■ EXERCISE AIM ■
Retype all of the data word for word, without pictures.

Records contained in a dataset
+-------+
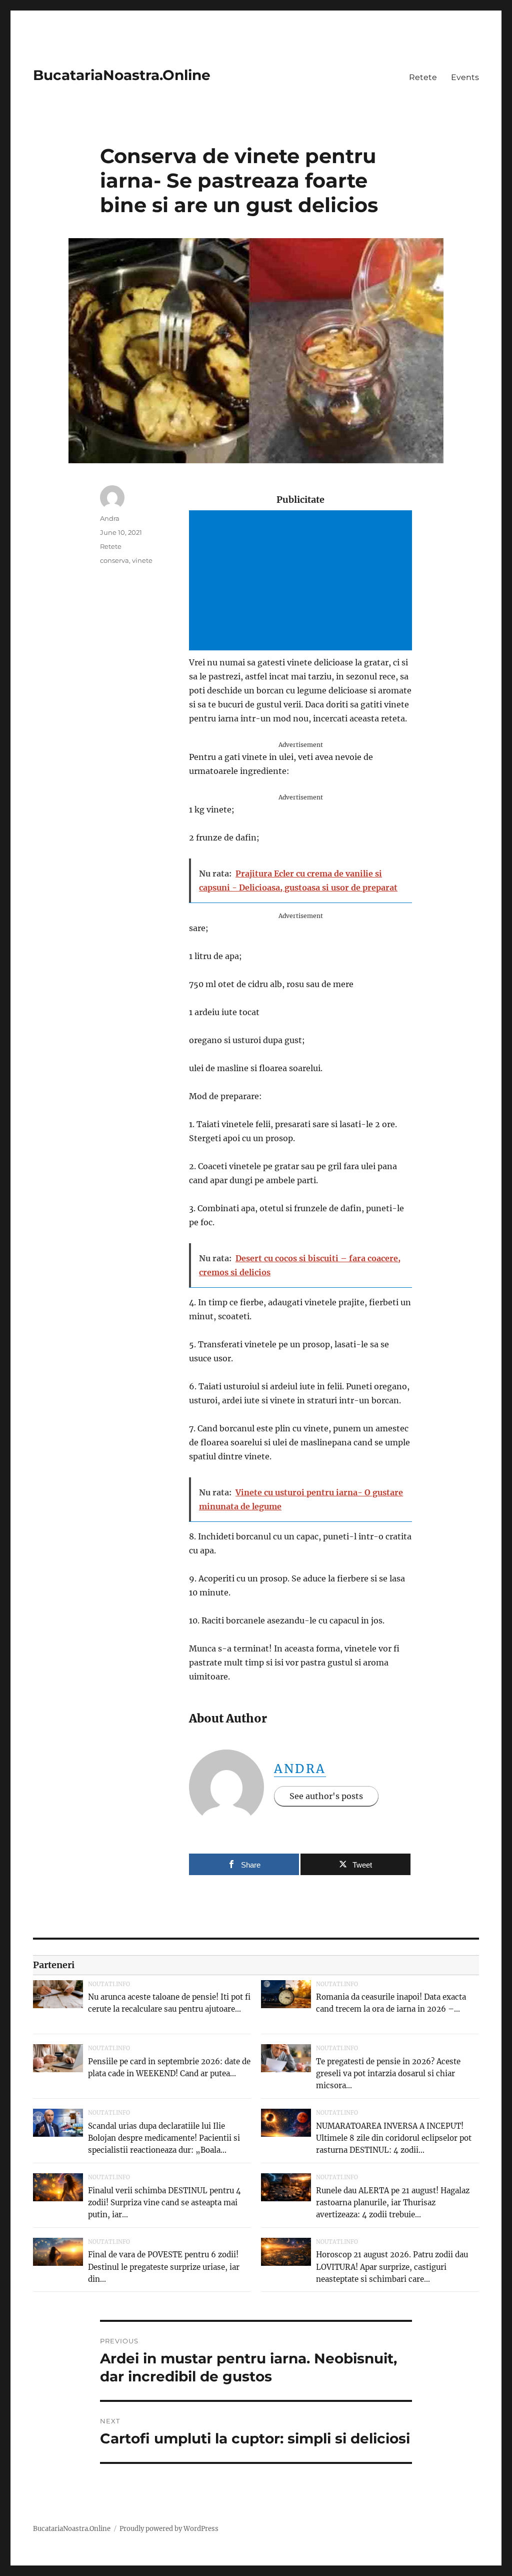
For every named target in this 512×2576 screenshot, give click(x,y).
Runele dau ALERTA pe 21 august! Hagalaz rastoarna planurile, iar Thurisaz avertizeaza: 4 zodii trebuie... (393, 2202)
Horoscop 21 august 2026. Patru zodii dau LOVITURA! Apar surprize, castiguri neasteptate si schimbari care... (392, 2266)
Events (465, 77)
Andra (300, 1769)
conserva (114, 560)
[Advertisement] (302, 581)
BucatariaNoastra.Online (121, 75)
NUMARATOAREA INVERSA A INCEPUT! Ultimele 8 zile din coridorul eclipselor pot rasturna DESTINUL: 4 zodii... (394, 2138)
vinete (142, 560)
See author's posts (326, 1796)
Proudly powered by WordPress (169, 2528)
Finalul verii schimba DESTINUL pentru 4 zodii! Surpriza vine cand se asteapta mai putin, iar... (164, 2202)
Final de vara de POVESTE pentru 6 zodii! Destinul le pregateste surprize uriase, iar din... (164, 2266)
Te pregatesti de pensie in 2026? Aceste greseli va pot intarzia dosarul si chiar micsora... (388, 2073)
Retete (423, 77)
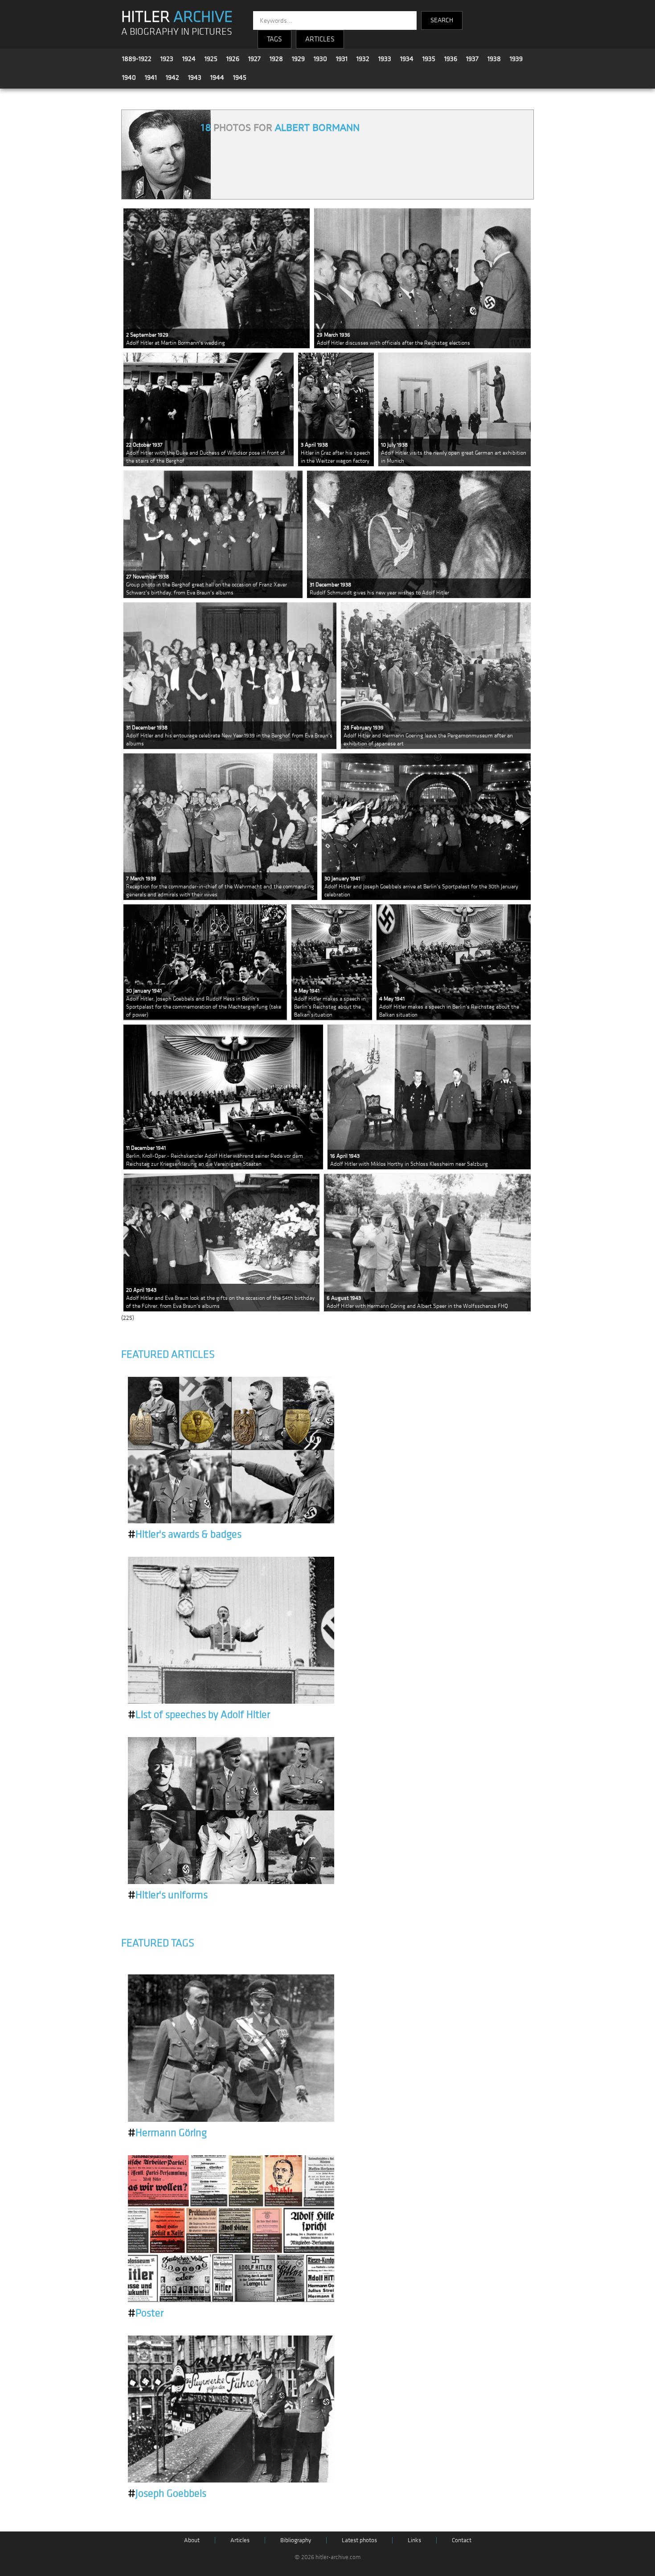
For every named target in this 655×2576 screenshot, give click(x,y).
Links (414, 2540)
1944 (217, 77)
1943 (194, 77)
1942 (172, 77)
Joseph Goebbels (167, 2493)
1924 (189, 58)
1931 (342, 58)
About (192, 2540)
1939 (516, 58)
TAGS (274, 39)
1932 (362, 58)
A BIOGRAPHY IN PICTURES (176, 32)
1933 (384, 58)
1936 (450, 58)
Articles (240, 2540)
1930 (320, 58)
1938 (494, 58)
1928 (276, 58)
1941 (151, 77)
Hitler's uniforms (168, 1895)
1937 (472, 58)
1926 (232, 58)
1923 (166, 58)
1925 (211, 58)
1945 (239, 77)
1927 (254, 58)
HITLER (177, 17)
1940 (129, 77)
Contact (461, 2540)
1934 (406, 58)
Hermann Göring (167, 2133)
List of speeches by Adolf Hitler (199, 1714)
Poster (146, 2313)
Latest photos (359, 2540)
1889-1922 (136, 58)
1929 (298, 58)
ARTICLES (320, 39)
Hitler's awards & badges (185, 1534)
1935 (428, 58)
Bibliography (295, 2540)
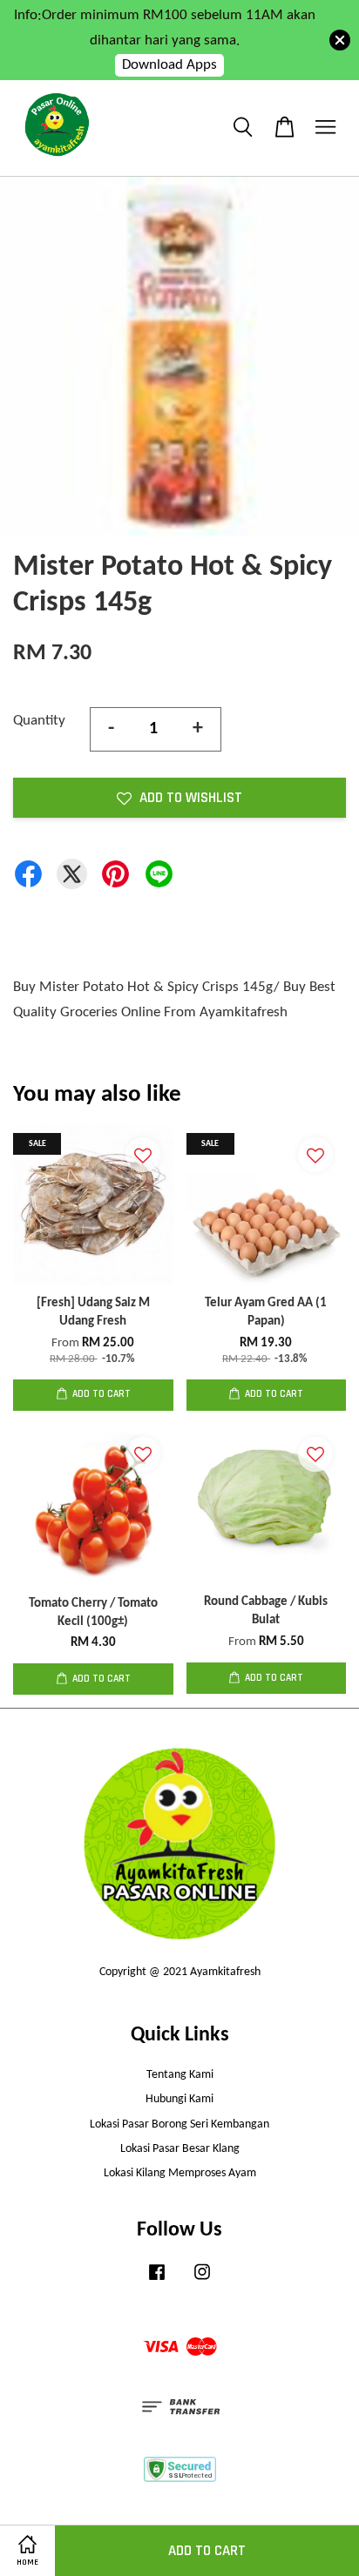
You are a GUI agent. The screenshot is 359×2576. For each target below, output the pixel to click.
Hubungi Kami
+-------+
■ YOUR RESPONSE ■
For every named target in this 512×2576 screenshot, give click(x,y).
Runele dau ALERTA pe 21 august! Hagalaz rastoarna planurile, iar Thurisaz avertizeaza: 4 zodii trebuie... (393, 2202)
Horoscop 21 august 2026. Patru zodii dau LOVITURA! Apar surprize, castiguri neasteptate si schimbari care... (392, 2266)
Events (465, 77)
Andra (300, 1769)
conserva (114, 560)
[Advertisement] (302, 581)
BucatariaNoastra.Online (121, 75)
NUMARATOAREA INVERSA A INCEPUT! Ultimele 8 zile din coridorul eclipselor pot rasturna DESTINUL: 4 zodii... (394, 2138)
vinete (142, 560)
See author's posts (326, 1796)
Proudly powered by WordPress (169, 2528)
Finalul verii schimba DESTINUL pentru 4 zodii! Surpriza vine cand se asteapta mai putin, iar... (164, 2202)
Final de vara de POVESTE pentru 6 zodii! Destinul le pregateste surprize uriase, iar din... (164, 2266)
Te pregatesti de pensie in 2026? Aceste greseli va pot intarzia dosarul si chiar micsora... (388, 2073)
Retete (423, 77)
For every named target in this 655×2576 screenshot, give click(x,y).
Links (414, 2540)
1944 (217, 77)
1943 (194, 77)
1942 (172, 77)
Joseph Goebbels (167, 2493)
1924 (189, 58)
1931 (342, 58)
About (192, 2540)
1939 (516, 58)
TAGS (274, 39)
1932 (362, 58)
A BIOGRAPHY IN PICTURES (176, 32)
1933 (384, 58)
1936 (450, 58)
Articles (240, 2540)
1930 (320, 58)
1938 (494, 58)
1928 (276, 58)
1941 (151, 77)
Hitler's uniforms (168, 1895)
1937 (472, 58)
1926 (232, 58)
1923 (166, 58)
1925 (211, 58)
1945 (239, 77)
1927 (254, 58)
HITLER (177, 17)
1940 (129, 77)
Contact (461, 2540)
1934 (406, 58)
Hermann Göring (167, 2133)
List of speeches by Adolf Hitler (199, 1714)
Poster (146, 2313)
Latest photos (359, 2540)
1889-1922 (136, 58)
1929 (298, 58)
ARTICLES (320, 39)
Hitler's awards & badges (185, 1534)
1935 (428, 58)
Bibliography (295, 2540)
You are a GUI agent. The screenshot is 359×2576. For each target below, output the pixel to click.
Hubungi Kami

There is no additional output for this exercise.